Je suis bien confus de la peine que vous prenez pour me convaincre. Hé, bien sûr, - le principe de la notule étant admis – celles que vous me communiquez sont parfaites. Mais je persiste à croire que le principe est une constante occasion de malentendus, de vexations, et, tout compte fait, une assez importante erreur. (Sans quoi je n’aurais pas l’impudeur de vous opposer tant d’entêtement....) Dire que tout ça n’est qu’une question de typographie et que, si vous adoptiez pour notes et notules un même caractère typographique, d’un oeil plus petit que celui des notes et plus gros que celui des notules, sans faire de distinction désobligeante entre ces deux formes de critique, en confondant dans la même portion critique les longues et les courtes « notes », - vous auriez paré à tout, et éviteriez tant de froissements inutiles ! (Je ne parle naturellement que des froissements involontaires.) Et des froissements inutiles, j’en connais déjà un grand nombre...

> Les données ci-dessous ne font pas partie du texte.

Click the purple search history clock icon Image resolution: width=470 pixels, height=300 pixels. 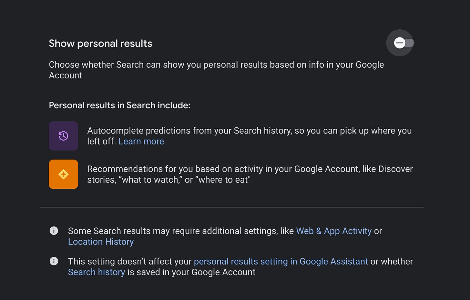pyautogui.click(x=63, y=136)
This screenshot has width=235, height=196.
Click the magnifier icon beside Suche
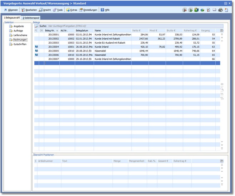click(36, 26)

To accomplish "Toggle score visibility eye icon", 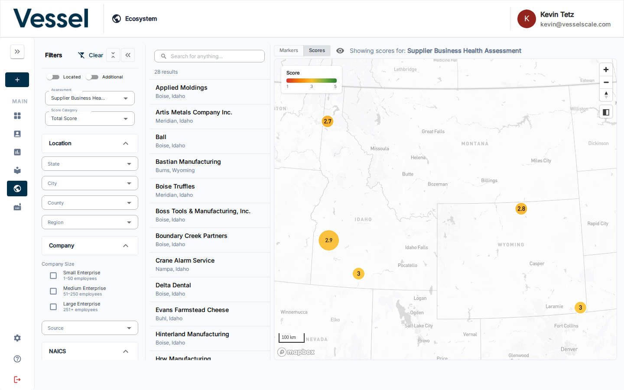I will (340, 51).
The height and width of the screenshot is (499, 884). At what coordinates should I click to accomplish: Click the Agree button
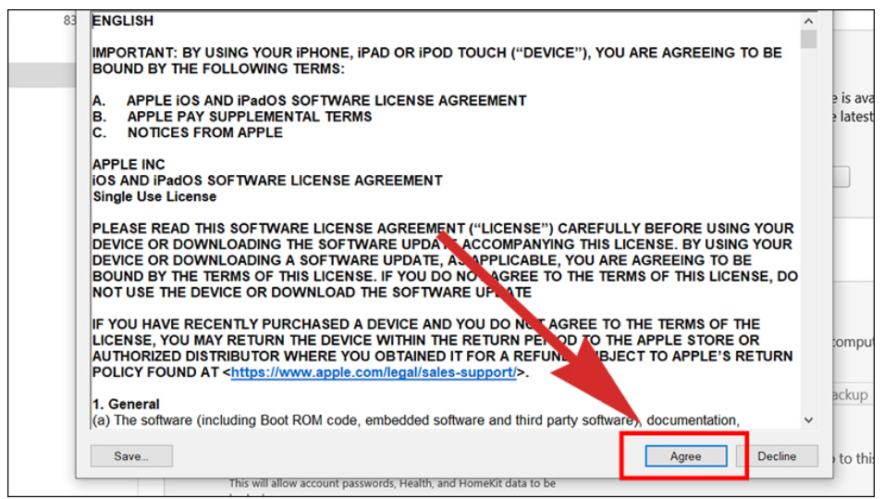point(685,456)
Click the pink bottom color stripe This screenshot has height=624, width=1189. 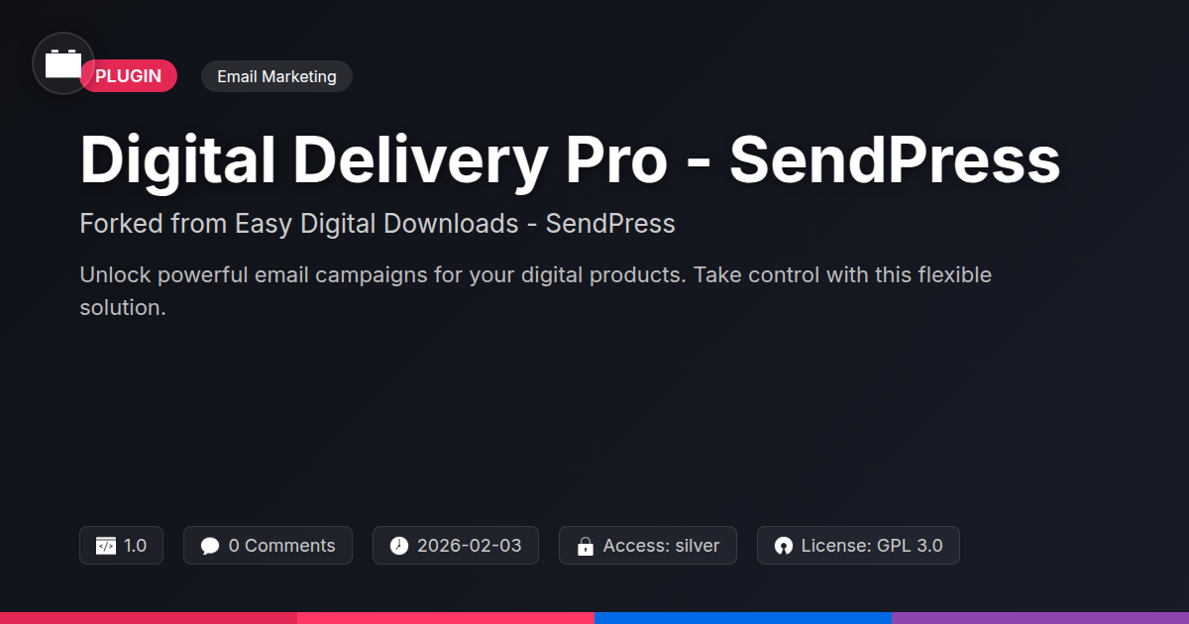coord(446,618)
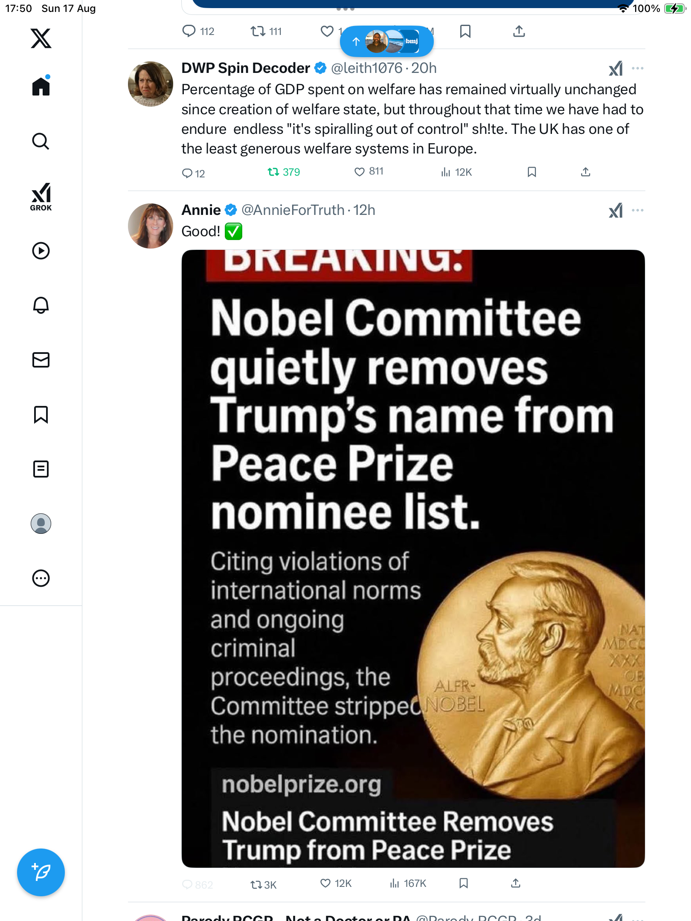Open more options on Annie's post
The height and width of the screenshot is (921, 691).
coord(638,210)
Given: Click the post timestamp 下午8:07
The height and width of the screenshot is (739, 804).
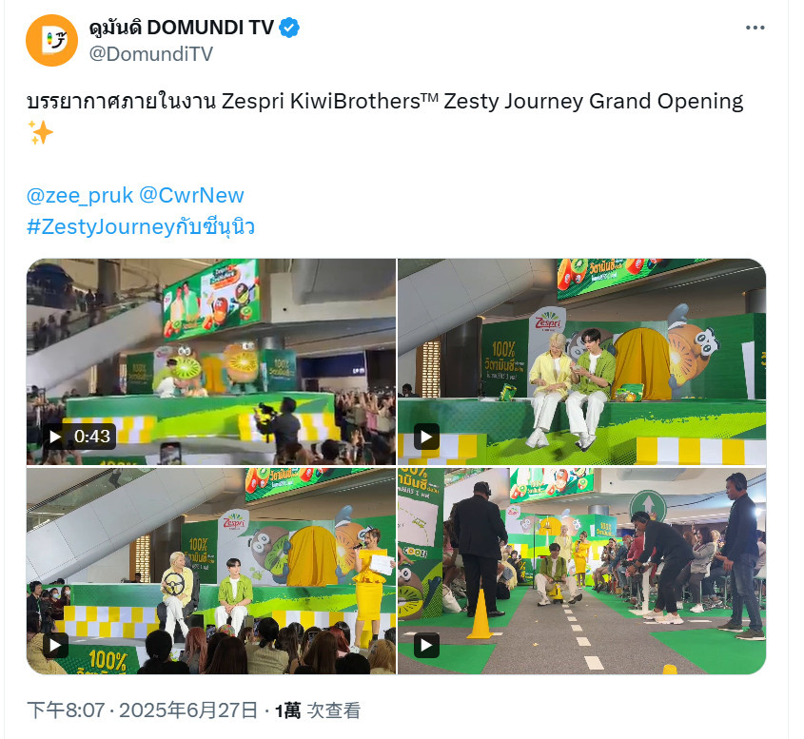Looking at the screenshot, I should (x=66, y=710).
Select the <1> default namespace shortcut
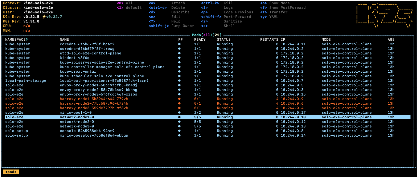This screenshot has height=177, width=417. 129,7
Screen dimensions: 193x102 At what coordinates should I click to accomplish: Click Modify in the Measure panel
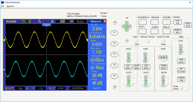tap(97, 88)
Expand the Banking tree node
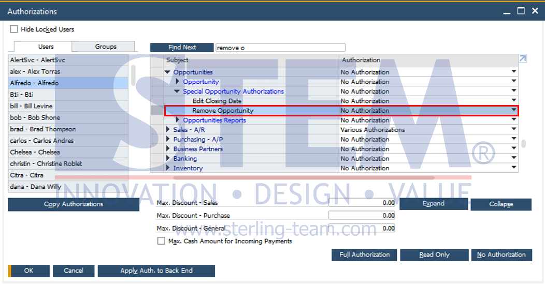The image size is (545, 285). click(167, 159)
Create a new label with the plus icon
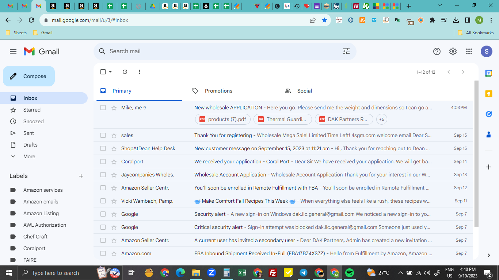Viewport: 499px width, 280px height. point(81,176)
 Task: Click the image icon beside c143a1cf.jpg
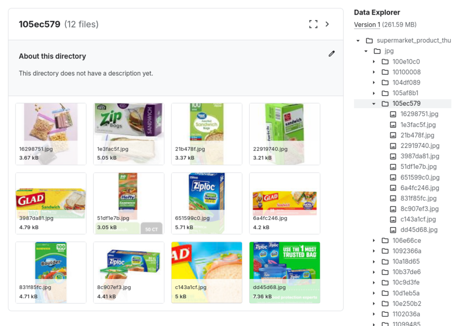(x=393, y=219)
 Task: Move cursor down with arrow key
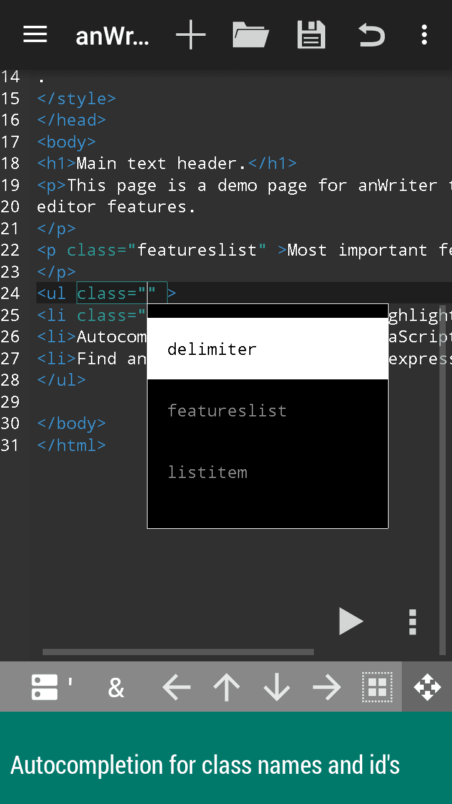pyautogui.click(x=277, y=688)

Puisque nous causons, jetez donc un oeil sur un article de Dalsème, dans Notre Temps (du 26 octobre) sur la traduction de Sarn par Lacretelle. Il y a là une amorce d’une discussion passionnante sur cette question si confuse de la traduction. Ce problème m’intéresse de longue date. Je ne sais aucune langue qui me permette de lire un auteur dans son texte. Or je remarque que toute la question est là. Ceux qui savent l’anglais et peuvent lire Sarn dans le texte, seront tous avec Dalsème ; ce qu’ils demandent à une traduction, c’est de leur donner ce plaisir de dépaysement qu’ils ont la paresse de se procurer tout seuls en lisant le livre en anglais – Ceux qui ne savent pas l’anglais, ont, devant une traduction très littérale et considérée comme « savoureuse » par les précédents, l’impression d’un désagréable et inutile charabia ; et ils seront tous avec Lacretelle. Comme moi-même. J'en suis arrivé à cette certitude que, pour faire une bonne traduction (selon mon goût) il faut obligatoirement être deux : l’un qui sache la langue étrangère et fabrique un charabia littéralement correct ; l’autre qui sache manier notre langue et qui donne un forme très française et heureuse au charabia de son collaborateur. Car j’incline à croire qu’une traduction s’adresse à ceux qui ne savent pas la langue étrangère, avant de s’adresser à ceux qui pourraient lire l’original... Une discussion sur ce sujet dans la N.R.F. déclencherait immédiatement une intervention de Gide, qui a, sur ce sujet, des richesses de méditation non encore explorées...

Merci pour Wolfenstein. J'attends donc qu’il ait choisi. Je vous aime bien,

R.M.G.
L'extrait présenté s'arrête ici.